For more gushing about the band, if you can stand it, see the Rossi book thread in the Brewery.

Back on topic:

At these levels of attentuation and assumptions of identical parts, there's some question as to how realistic the real circuits would be. Parasitic C in layout will be important, certainly. When I did stick a Wilson mirror in, the low frequency rejection got still better, but there seemed to be no particular point of application for tweaking the high frequency performance, which was worse than achieved above with the simpler mirror.

Of course one hopes that the bypass caps and other decoupling components are taking care of high frequencies, so the performance at lower ones ought to be the focus.

At some point other approaches to PS rejection might be considered, like that cleanup circuit promoted on the guy's site that comes up when you google three-terminal regulator noise or something like those terms. It amounts to a two-pole lowpass with no d.c. connection of the active components to the line being filtered. I think it's been discussed in here once or twice.
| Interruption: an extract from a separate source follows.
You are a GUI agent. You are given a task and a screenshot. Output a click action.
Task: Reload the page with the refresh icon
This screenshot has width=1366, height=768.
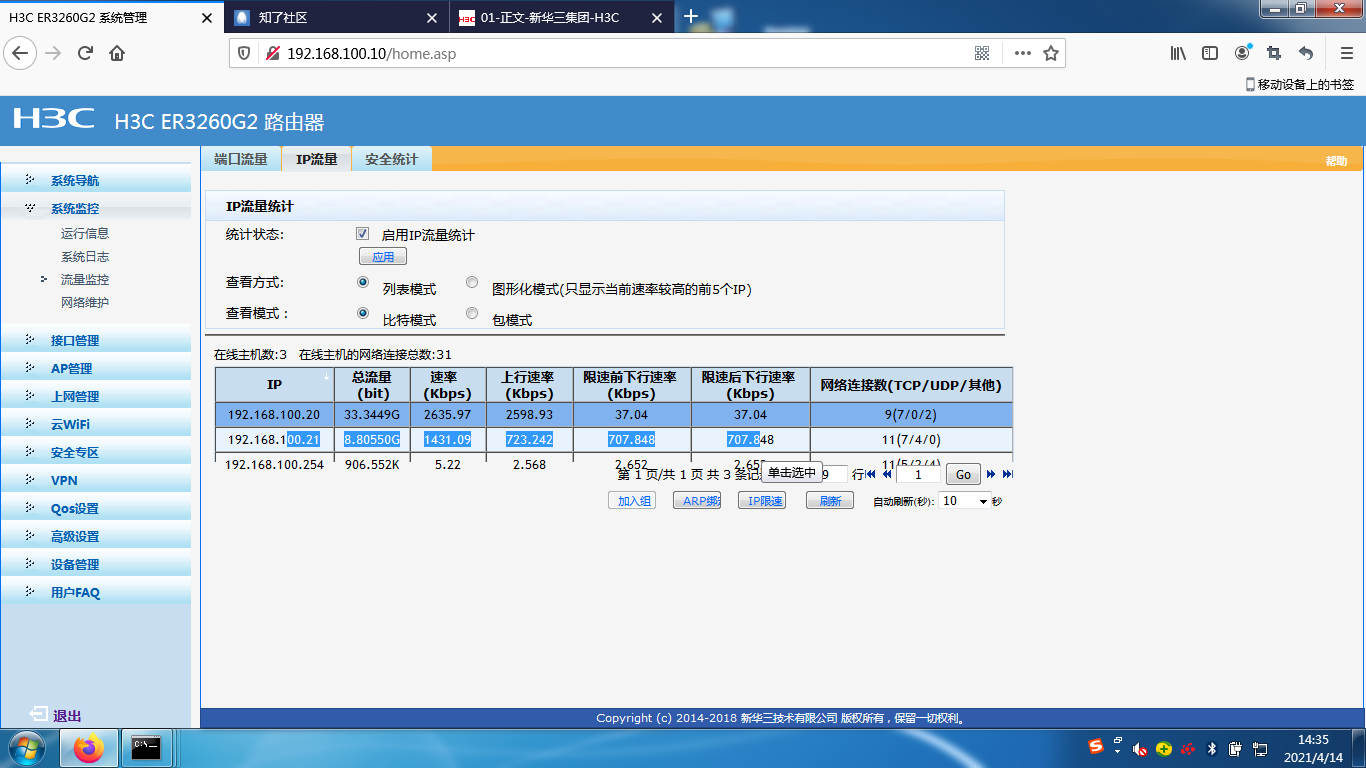coord(85,53)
EDIT: I'm confusing another thread with the one described. I'll try to find the two-pole cleanup one.

EDIT II: I'm now thinking the cleanup circuit is maybe not even the same as the two-pole approach I thought I recalled. More at 11...

 

[bcarso]

http://www.wenzel.com/documents/finesse.html

This, on reacquaintance. is essentially a capacitance multiplier. The noise/ripple on an output line is cap-coupled to the input of a transconductance amp loaded with the series resistor, so that you get about unity inverting gain---hence cancel the coupled noise. The output response when optimized falls at 6dB per octave until the transconductance starts getting affected by a number of factors. A little C across the gm-setting R for the simple transistor stage can help a lot.

You can also keep the rolloff at higher frequencies going by an additional output capacitor downstream from the resistor. Most of the other parts are just there to bias the transconductance amp, and this gets tricky when gm gets large and Rseries small. The author candidly admits that at some point a low-noise voltage regulator may be a simpler solution.
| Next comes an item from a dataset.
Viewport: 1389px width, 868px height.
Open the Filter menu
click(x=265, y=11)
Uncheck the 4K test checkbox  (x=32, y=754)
The two-pole filter is another matter, something I did a little development of after seeing the above material. It's not ready for prime time yet.

 

[JohnRoberts]

[quote author="bcarso"]http://www.wenzel.com/documents/finesse.html

This, on reacquaintance. is essentially a capacitance multiplier. The noise/ripple on an output line is cap-coupled to the input of a transconductance amp loaded with the series resistor, so that you get about unity inverting gain---hence cancel the coupled noise. The output response when optimized falls at 6dB per octave until the transconductance starts getting affected by a number of factors. A little C across the gm-setting R for the simple transistor stage can help a lot.
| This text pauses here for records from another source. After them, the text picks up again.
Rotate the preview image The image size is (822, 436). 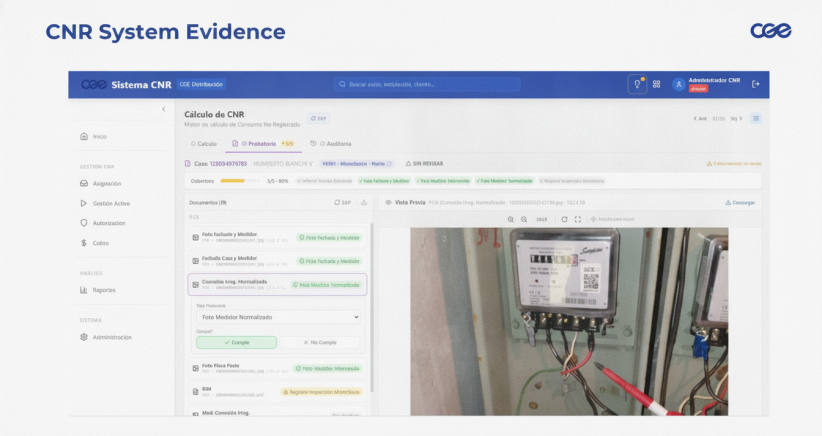[x=564, y=219]
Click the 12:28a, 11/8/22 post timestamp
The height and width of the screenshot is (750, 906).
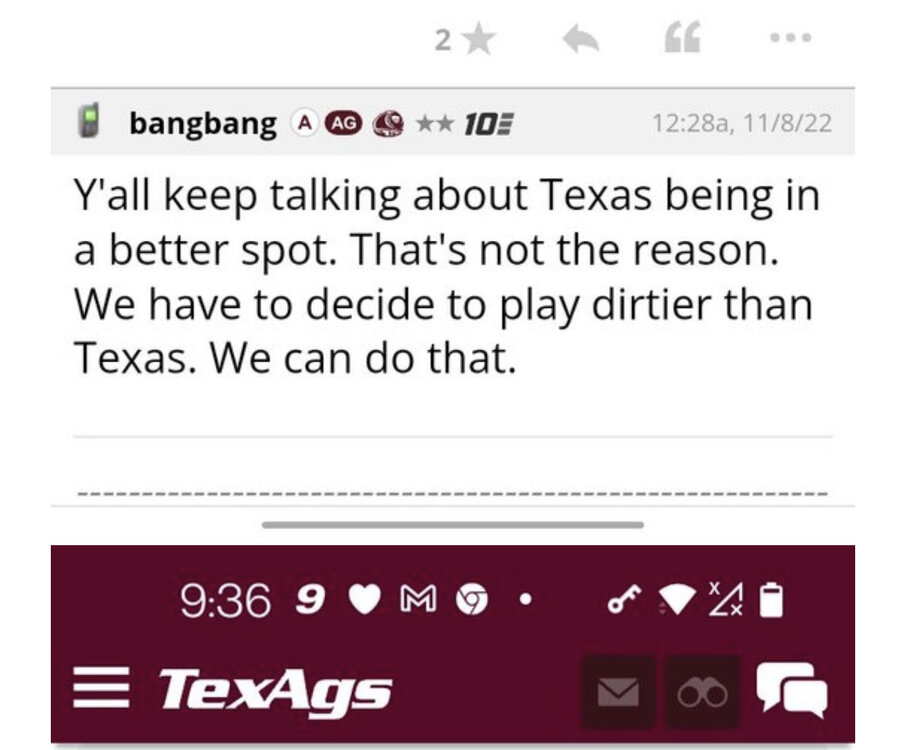click(741, 124)
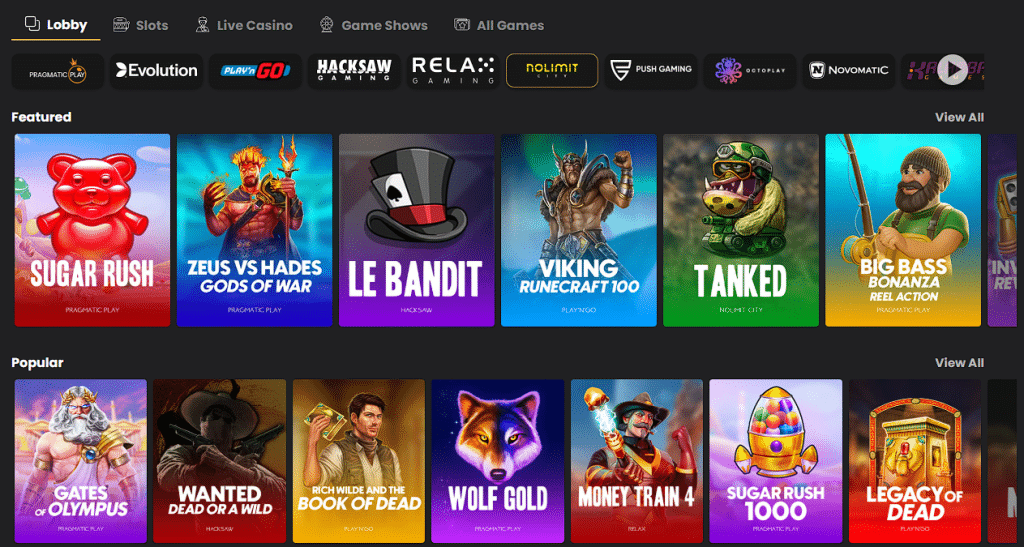This screenshot has height=547, width=1024.
Task: Select the highlighted Nolimit City provider
Action: 552,71
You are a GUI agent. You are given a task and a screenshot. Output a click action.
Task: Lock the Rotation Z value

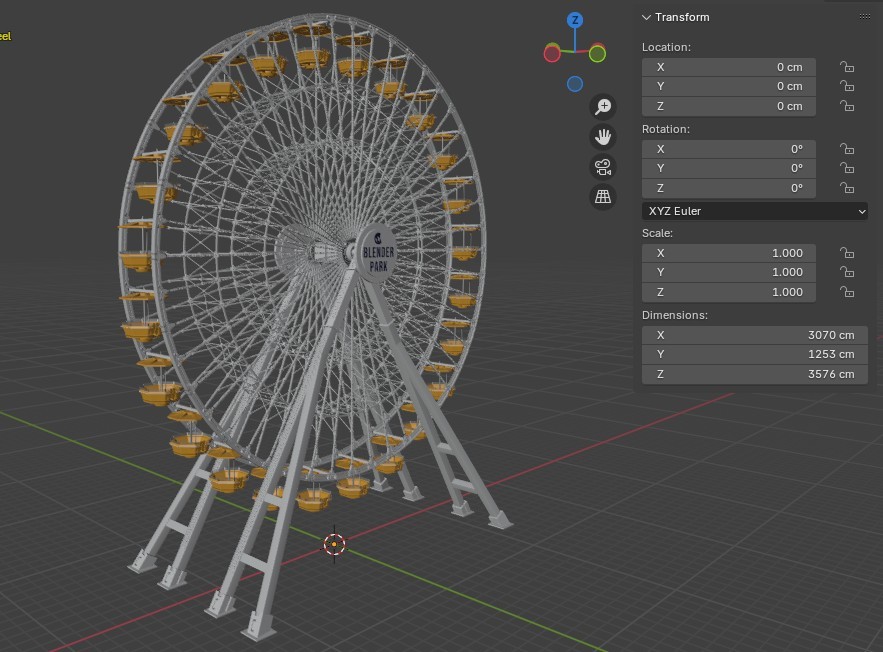(847, 188)
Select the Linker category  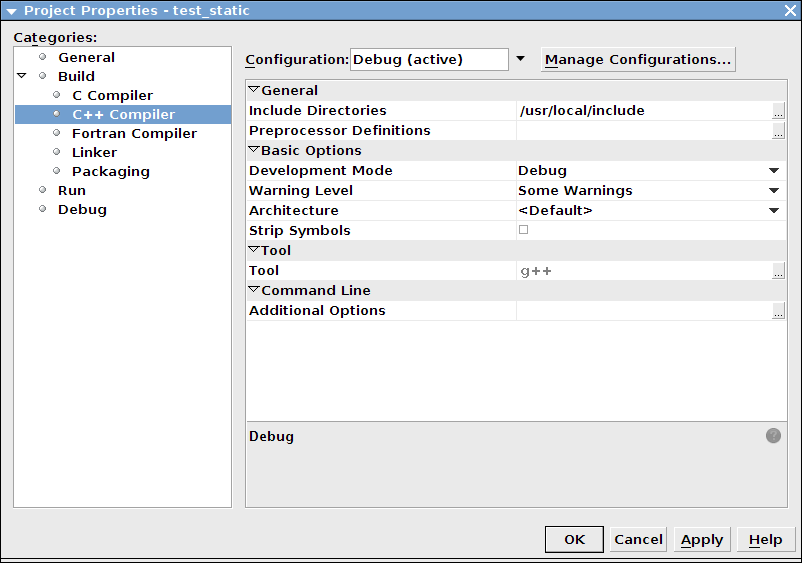(94, 152)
You can also keep the rolloff at higher frequencies going by an additional output capacitor downstream from the resistor. Most of the other parts are just there to bias the transconductance amp, and this gets tricky when gm gets large and Rseries small. The author candidly admits that at some point a low-noise voltage regulator may be a simpler solution.

The two-pole filter is another matter, something I did a little development of after seeing the above material. It's not ready for prime time yet.[/quote]

That seems a long way to go to get a lower noise VR. I rolled my own from a TL072 and a couple bipolar transistors when I wanted better than a 3 terminal for a phono pre.

JR

 

[Samuel Groner]

Some simulation results comparing standard (green), Ahuja (red) and the Self (blue) compensation approach:

ahuja_psrr.gif
ahuja_gain.gif

I used a standard amplifier with darlington VAS and simple emitter follower output. Current and voltage sources were still ideal, but this shouldn't have a significant effect for these considerations.

With respect to PSRR, both enhanced approaches seem to be more or less equivalent for practical reasons. Gain-wise Ahuja seems even to shift the secondary poles upwards while the Self method is relatively ill-defined in the 100 MHz region. This seems to be some sort of interaction with the CMRR of the amplifier as grounding the cascode clearly improved the situation.

Samuel